WHAT YOU NEED TO DO:
In the listing below, find each line that holds the string "button" and copy it.

--- START ---

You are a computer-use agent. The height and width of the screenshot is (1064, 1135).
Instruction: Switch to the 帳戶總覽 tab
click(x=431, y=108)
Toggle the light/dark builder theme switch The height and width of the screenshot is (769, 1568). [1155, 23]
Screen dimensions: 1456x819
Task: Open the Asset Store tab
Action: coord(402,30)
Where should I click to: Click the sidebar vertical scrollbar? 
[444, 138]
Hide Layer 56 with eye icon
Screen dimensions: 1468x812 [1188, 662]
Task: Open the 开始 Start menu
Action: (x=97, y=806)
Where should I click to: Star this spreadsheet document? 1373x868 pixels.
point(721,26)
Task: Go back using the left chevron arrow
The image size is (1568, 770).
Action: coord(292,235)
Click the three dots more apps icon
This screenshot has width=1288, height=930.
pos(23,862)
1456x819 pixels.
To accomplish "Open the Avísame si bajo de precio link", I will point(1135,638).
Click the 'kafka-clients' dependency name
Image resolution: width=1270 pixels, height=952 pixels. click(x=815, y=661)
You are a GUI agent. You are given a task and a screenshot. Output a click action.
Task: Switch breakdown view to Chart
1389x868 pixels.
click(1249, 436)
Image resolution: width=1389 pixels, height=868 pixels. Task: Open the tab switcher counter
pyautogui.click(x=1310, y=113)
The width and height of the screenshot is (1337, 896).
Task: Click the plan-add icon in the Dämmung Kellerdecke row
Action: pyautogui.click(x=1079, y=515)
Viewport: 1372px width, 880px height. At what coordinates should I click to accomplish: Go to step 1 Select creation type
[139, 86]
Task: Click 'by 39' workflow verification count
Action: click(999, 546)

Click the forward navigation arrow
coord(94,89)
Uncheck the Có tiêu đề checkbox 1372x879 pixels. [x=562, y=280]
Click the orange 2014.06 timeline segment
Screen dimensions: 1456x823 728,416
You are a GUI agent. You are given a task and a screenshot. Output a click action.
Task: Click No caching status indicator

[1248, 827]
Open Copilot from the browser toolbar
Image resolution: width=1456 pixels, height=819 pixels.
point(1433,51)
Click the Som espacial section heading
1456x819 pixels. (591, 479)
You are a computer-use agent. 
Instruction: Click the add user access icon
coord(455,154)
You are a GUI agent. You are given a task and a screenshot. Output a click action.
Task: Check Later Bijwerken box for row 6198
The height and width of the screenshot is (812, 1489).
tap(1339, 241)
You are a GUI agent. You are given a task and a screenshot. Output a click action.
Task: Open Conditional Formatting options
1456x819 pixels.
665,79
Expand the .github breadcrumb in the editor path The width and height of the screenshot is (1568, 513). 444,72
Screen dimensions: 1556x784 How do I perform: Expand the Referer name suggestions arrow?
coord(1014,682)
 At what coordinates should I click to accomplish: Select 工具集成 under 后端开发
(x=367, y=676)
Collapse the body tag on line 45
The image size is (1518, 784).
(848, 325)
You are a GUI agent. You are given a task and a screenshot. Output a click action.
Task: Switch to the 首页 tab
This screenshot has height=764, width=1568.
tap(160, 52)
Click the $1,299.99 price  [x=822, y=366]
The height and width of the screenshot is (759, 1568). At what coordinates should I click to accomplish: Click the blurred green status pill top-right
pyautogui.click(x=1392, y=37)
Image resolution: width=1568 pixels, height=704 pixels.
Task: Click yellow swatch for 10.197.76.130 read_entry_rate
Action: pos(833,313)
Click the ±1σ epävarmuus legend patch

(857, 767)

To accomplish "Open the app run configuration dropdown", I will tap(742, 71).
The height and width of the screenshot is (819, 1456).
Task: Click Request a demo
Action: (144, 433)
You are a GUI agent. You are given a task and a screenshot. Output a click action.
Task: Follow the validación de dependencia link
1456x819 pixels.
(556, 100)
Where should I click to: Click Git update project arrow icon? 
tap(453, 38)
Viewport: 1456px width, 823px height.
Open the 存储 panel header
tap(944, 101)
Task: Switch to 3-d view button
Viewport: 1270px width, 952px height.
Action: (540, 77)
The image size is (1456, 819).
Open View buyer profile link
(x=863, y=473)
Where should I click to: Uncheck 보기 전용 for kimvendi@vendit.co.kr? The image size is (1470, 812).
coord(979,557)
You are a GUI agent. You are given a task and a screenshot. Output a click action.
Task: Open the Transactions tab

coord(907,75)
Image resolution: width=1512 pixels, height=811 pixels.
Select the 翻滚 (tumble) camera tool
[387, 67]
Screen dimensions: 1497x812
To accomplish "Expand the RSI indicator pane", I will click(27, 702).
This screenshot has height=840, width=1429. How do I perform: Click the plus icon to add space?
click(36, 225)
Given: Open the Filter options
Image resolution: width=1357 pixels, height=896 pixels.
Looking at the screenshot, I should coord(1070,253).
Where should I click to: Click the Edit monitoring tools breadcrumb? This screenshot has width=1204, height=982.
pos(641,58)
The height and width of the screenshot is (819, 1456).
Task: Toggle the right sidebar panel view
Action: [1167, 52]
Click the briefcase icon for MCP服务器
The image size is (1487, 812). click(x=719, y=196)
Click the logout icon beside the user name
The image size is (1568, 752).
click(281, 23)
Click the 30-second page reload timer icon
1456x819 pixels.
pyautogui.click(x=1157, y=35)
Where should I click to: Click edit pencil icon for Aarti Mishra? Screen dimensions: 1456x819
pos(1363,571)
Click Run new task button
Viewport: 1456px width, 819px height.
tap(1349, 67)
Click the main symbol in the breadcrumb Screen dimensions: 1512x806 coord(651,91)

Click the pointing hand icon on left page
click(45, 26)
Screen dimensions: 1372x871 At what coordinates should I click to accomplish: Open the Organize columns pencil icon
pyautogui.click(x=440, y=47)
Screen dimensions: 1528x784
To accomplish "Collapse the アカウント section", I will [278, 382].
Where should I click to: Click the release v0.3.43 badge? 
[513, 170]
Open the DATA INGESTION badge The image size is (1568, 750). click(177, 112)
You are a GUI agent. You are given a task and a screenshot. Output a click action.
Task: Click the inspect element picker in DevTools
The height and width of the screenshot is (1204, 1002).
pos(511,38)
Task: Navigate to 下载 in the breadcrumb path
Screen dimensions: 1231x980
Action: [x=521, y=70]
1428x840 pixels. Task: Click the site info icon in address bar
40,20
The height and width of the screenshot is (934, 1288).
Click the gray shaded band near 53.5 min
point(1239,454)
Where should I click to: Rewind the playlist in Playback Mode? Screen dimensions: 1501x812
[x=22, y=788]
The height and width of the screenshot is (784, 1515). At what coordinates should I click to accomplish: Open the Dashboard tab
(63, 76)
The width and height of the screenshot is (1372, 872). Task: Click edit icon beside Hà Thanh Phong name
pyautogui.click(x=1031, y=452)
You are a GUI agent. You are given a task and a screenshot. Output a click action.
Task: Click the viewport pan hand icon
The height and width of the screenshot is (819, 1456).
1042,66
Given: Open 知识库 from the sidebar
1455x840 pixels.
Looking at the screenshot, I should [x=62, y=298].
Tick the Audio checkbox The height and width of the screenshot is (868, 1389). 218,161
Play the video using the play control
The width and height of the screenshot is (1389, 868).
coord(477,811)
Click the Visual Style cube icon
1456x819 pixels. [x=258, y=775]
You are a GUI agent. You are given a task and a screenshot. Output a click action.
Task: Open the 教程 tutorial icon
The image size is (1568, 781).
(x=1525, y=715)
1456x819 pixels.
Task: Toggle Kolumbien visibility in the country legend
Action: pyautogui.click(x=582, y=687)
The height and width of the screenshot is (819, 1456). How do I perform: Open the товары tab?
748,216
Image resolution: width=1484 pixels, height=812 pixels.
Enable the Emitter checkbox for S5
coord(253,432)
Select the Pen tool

--- END ---

RESPONSE AREA:
Task: Switch to 3-d view button
Click Run new task button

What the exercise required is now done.